═════ Quoted text ═════
If you are one of the many Americans helping their parents cope with aging issues or you are dealing with aging issues yourself, here are some ways to help function more effectively in the kitchen with a major remodel. These suggestions will not only increase the kitchen’s functionality, it can increase its value to a larger pool of home buyers.
Many of these tips can be applied to bathrooms and other areas in your home, like laundry rooms, home offices and workshops. ..
- Replace base cabinet half shelves with roll-out trays. This also will increase the storage of that cabinet by about 25%.
- Add roll-out trays to the bottom of base cabinets, as well. This will make it easier to reach items at the back of the cabinet. (Shown right, Rev-a-Shelf’s roll-out tray in wood keeps items organized and accessible.)
- Add a swing-out or lazy susan accessory to hard-to-reach base corner cabinets. Corner cabinets can be the toughest to access, especially those called “blind corner cabinets” that typically are placed next to a range or a dishwasher. Unless you have great knees and a flashlight, you’re going to be hard-pressed to reach anything stored in that cabinet! Thankfully, there are now accessory systems that bring the back items to the front and save your back and knees.
═════ Provided information ═════
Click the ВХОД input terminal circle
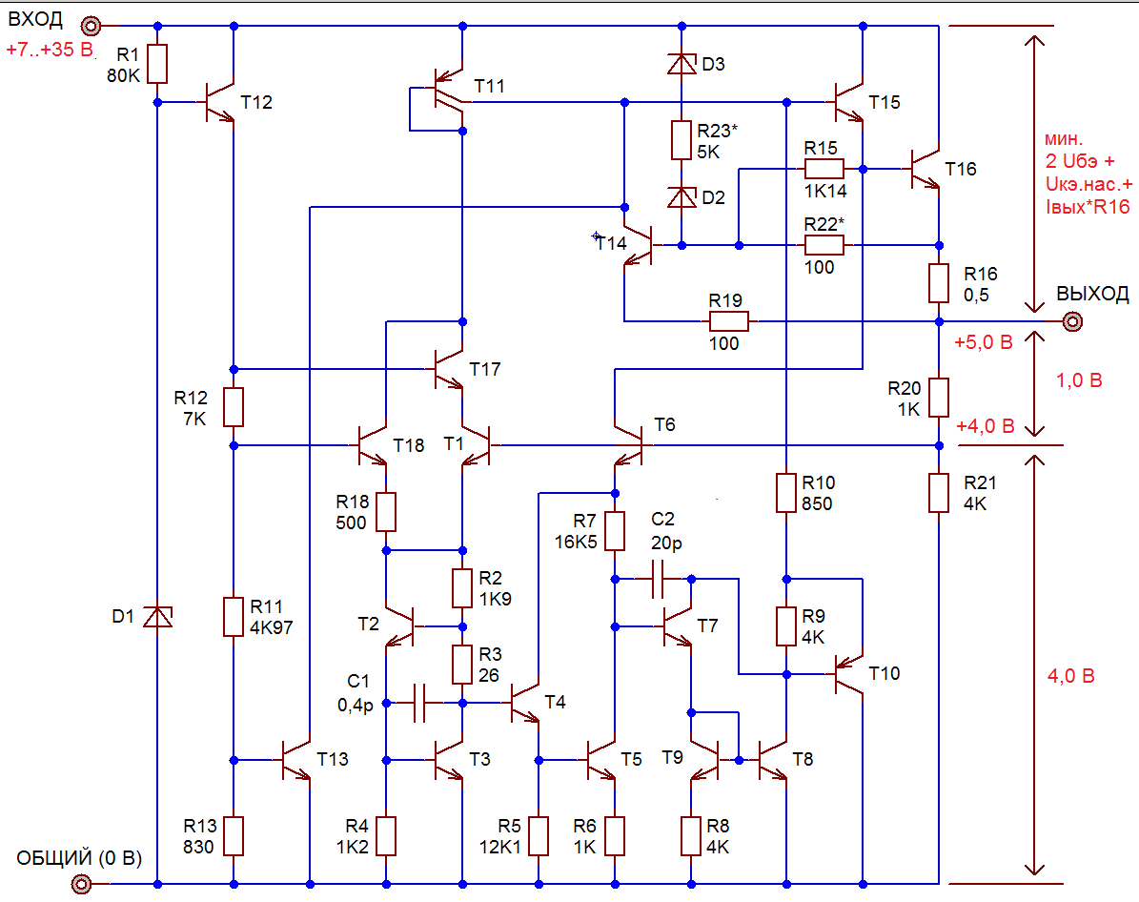91,26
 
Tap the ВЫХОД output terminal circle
1072,321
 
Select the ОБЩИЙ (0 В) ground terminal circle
82,884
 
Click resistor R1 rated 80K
158,64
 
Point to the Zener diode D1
157,617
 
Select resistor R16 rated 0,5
939,283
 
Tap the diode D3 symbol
681,64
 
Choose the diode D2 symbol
681,197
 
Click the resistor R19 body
728,321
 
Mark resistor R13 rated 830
234,836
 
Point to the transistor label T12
256,102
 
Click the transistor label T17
485,369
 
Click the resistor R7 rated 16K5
615,531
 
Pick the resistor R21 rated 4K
939,493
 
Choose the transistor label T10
884,674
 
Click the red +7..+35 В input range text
50,50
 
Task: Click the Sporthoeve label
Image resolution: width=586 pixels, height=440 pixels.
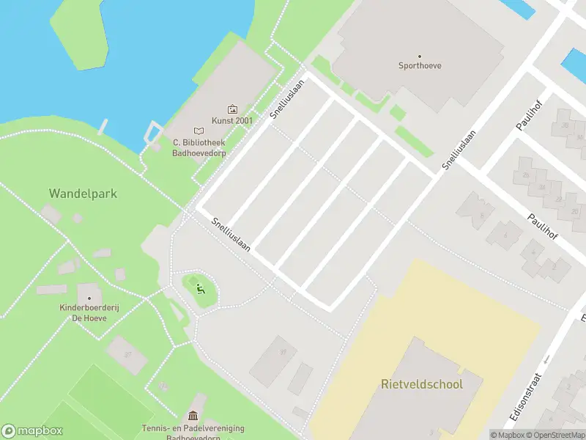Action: coord(420,66)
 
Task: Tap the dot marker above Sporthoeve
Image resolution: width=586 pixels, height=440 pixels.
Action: coord(420,56)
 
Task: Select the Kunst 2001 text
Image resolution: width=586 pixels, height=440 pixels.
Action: coord(232,120)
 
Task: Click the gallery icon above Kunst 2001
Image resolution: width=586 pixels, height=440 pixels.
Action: coord(233,109)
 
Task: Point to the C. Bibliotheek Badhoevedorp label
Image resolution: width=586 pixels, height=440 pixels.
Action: coord(199,148)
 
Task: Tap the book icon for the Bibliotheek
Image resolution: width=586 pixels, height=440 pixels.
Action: coord(199,131)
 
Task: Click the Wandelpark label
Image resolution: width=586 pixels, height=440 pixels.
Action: coord(83,194)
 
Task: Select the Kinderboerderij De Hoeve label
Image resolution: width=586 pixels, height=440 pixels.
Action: coord(89,314)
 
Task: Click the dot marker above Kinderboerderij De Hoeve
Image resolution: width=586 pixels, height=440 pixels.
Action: coord(89,298)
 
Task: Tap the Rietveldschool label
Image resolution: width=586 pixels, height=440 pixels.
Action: coord(421,384)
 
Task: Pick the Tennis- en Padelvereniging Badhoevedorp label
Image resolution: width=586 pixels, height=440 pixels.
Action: coord(193,433)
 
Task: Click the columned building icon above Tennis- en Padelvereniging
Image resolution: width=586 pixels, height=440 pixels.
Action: coord(193,417)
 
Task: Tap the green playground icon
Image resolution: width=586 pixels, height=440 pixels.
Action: coord(200,287)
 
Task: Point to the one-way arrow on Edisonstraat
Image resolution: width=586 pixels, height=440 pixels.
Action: coord(546,359)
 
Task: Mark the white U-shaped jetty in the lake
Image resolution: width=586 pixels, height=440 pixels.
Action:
═════
## Directions
a) According to the kitchen remodeling tips, by about how much does replacing base cabinet half shelves with roll-out trays increase that cabinet's storage?
b) Repeat the portion of the kitchen remodeling tips starting at "Many of these" and ending at "by about 25%.", switching "half shelves" to "wire shelves".
c) Summarize the kitchen remodeling tips in two sentences.
The rows were taken from a different source than the kitchen remodeling tips.

## Expected answers
a) By about 25%.

b)
Many of these tips can be applied to bathrooms and other areas in your home, like laundry rooms, home offices and workshops. ..
- Replace base cabinet wire shelves with roll-out trays. This also will increase the storage of that cabinet by about 25%.

c) A major kitchen remodel can help people dealing with aging issues function more effectively, and it can also raise the home's value to a larger pool of buyers. The suggestions include swapping base cabinet half shelves for roll-out trays, adding roll-out trays to the bottom of base cabinets, and fitting hard-to-reach corner cabinets with a swing-out or lazy susan accessory.